Pero la riqueza de esta novela no está necesariamente en su historia –de alguna manera, predecible desde las primeras páginas– sino en su lenguaje. El lenguaje es el personaje omnisciente, el juez supremo, el determinante social, la palabra oral que distribuye méritos o los niega, el macho que reproduce la violencia o la instituye, la lengua que somete o libera. Como en Temporada de huracanes, las palabras fluyen casi sin aire, haciendo eco de la ansiedad y el descontrol del gordo y Polo, personajes representativos –“hallables”– en la sociedad mexicana.
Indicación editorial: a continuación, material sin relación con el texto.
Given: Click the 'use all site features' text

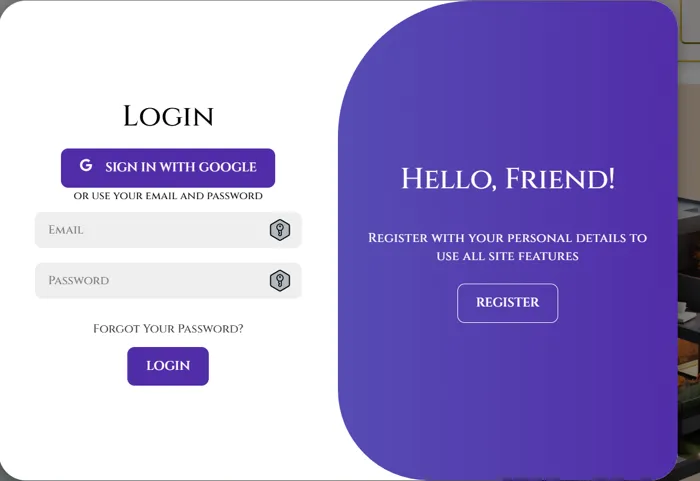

Ambas novelas se levantan, entonces, sobre un lenguaje directo, que nombra la violencia sin eufemismos e impide mirar a las víctimas sin complejidad; ambas han sido construidas a partir de un habla oral profundamente mexicana, como una forma de geolocalizar las historias que en ellas se desarrollan, para que no queden dudas de su contexto de producción y de su voluntad representativa. Ambas novelas reclaman también, en algunos aspectos, su nexo con el boom latinoamericano, especialmente con el boom caribeño de García Márquez. No solo por la búsqueda experimental de técnicas narrativas innovadoras (como en El otoño del patriarca), sino por la representación de una realidad que, por su intensidad y sus excesos, parece desbordar el realismo (como en Macondo). La diferencia radica en que García Márquez hace esto deslizando el realismo hacia lo mágico, y Melchor, hacia la podredumbre y la deshumanización.
Reseña escrita en el marco de la beca de investigación otorgada por CALAS, Center for Advanced Latin American Studies, en la sede principal de Guadalajara, México.